When I go camping I resist the urge to find nature more meaningful than the
arbitrariness of the city. The Milky Way glowing above; the sound of animal life
in dark, unseen spaces; ashes blowing away revealing a burning ember beneath. We
make patterns out of stars and read them like stories. But sometimes the stars
just look like bite marks, and no one reads those. The car with the young
people pulled further ahead and my heart broke. I thought of Wallace Stevens,
that racist motherfucker, and his beautiful poem, “Sunday Morning”; a poem that
still makes my heart race as much as it did when I first read it as a teenager.
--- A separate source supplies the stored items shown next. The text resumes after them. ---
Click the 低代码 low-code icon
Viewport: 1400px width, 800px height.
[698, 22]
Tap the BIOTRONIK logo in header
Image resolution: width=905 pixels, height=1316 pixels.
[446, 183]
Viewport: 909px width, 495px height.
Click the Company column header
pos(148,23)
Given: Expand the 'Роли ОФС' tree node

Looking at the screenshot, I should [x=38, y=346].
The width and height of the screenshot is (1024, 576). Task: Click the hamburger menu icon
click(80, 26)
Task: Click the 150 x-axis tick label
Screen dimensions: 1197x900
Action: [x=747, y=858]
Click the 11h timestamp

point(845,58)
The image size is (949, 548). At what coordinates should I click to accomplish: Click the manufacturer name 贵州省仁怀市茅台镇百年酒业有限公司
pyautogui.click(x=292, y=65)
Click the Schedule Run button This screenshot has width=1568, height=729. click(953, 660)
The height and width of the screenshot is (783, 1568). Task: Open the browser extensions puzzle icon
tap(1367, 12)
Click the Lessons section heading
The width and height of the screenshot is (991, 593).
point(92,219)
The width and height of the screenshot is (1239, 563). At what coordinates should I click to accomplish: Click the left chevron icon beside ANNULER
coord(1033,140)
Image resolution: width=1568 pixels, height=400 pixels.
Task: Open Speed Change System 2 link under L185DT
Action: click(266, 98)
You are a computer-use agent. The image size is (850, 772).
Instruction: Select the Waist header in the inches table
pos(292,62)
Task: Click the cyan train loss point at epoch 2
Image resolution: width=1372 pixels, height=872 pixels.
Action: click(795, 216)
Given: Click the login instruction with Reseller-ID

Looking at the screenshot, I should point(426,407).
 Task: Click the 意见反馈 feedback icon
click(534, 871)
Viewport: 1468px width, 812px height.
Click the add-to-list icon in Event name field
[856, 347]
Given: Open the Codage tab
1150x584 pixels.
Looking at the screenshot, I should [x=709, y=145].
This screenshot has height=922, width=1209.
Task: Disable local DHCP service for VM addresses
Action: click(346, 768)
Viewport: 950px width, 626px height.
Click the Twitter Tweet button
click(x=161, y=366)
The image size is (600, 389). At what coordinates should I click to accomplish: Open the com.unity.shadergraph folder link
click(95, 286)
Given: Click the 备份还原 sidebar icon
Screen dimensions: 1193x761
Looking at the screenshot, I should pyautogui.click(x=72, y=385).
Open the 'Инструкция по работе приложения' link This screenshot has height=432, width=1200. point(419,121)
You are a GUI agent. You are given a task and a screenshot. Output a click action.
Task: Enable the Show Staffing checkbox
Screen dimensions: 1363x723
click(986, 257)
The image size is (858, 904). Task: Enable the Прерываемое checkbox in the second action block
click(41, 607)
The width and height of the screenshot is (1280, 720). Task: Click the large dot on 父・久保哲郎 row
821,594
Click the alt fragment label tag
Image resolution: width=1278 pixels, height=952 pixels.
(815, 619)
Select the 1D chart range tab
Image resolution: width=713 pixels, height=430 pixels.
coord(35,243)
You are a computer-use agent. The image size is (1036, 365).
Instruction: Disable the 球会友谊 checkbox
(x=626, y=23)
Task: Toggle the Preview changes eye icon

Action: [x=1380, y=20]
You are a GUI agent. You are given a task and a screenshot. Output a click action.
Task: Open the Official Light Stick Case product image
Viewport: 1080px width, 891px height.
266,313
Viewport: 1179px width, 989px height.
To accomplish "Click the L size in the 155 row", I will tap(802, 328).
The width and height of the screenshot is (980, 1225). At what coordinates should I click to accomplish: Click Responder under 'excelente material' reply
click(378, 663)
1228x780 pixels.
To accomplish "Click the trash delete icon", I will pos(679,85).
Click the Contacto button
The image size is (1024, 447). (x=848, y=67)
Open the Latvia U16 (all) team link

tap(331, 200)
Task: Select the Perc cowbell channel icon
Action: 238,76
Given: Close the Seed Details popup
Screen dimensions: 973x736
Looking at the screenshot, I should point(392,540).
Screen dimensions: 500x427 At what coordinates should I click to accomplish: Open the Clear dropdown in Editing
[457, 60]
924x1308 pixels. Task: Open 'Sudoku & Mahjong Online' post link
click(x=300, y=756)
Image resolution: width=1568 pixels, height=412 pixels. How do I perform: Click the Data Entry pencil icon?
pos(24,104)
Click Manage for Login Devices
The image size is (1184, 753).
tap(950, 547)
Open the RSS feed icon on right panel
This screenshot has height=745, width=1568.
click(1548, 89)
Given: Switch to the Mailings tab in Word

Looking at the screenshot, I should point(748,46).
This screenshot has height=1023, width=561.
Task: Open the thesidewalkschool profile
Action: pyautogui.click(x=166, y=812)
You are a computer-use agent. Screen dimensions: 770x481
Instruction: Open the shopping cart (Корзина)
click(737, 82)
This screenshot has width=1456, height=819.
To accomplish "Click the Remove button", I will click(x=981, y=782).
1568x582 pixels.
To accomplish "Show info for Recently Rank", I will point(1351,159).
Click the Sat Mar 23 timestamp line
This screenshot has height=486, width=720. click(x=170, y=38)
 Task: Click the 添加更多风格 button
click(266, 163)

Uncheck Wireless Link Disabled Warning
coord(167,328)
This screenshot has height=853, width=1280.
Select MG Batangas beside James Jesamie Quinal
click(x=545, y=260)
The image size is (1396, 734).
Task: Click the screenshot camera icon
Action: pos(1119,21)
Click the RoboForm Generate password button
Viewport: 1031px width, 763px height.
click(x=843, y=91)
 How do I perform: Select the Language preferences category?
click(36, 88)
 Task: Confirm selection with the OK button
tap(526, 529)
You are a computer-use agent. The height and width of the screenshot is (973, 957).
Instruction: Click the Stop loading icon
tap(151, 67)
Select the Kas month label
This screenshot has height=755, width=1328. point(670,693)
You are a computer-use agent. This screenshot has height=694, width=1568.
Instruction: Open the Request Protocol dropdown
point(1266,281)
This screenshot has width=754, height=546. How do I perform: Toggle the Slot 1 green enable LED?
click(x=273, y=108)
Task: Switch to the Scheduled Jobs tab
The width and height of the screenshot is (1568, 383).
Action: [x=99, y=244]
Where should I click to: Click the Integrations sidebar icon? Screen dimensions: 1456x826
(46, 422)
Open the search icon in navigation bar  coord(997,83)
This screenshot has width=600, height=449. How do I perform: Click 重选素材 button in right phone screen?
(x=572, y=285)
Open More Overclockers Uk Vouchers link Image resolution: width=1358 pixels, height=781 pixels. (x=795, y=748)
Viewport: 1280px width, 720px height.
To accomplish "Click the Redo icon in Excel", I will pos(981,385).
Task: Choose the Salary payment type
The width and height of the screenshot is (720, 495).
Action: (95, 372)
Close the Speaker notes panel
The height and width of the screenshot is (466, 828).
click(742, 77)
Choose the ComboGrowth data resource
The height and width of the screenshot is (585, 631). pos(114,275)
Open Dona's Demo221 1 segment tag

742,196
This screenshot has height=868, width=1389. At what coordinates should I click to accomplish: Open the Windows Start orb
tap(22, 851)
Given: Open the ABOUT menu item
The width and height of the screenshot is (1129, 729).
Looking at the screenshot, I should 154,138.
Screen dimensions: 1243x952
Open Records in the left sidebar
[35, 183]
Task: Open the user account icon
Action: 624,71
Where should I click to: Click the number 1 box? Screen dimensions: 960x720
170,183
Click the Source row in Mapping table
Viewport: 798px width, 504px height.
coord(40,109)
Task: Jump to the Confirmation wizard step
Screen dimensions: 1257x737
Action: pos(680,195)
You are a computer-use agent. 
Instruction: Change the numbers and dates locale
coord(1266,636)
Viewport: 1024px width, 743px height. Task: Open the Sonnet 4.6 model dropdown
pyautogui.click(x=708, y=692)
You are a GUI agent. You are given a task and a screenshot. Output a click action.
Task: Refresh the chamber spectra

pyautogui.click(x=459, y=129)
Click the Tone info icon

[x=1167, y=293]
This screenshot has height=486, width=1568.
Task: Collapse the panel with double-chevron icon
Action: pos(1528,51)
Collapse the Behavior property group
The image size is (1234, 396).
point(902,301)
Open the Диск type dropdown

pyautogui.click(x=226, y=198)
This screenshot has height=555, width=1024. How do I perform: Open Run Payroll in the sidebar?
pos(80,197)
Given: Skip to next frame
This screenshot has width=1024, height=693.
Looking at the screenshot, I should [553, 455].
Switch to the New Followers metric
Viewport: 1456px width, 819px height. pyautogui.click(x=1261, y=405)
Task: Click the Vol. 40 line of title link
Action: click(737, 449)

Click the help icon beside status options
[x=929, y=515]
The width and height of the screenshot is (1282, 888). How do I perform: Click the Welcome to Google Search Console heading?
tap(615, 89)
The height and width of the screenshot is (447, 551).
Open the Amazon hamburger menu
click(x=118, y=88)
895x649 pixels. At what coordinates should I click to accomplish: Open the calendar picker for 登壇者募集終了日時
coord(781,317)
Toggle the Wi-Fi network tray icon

The traffic, the sight of the sea and the lake, the loss of the young people
were my “comforts of the sun,” my “pungent oranges and bright, green wings.” “Sunday
Morning” asked whether it was possible to find in beautiful everyday things
something that could fulfill our desire for the transcendental; whether we
could love the sun “not as a god, but as a god might be,” in communion with us
all. I want to love a traffic jam and the radio in the same way, to feel them
not as a thing which keeps me from experiencing life, but, rather, as a
sometimes unexpectedly beautiful part of life itself.
The last four sentences!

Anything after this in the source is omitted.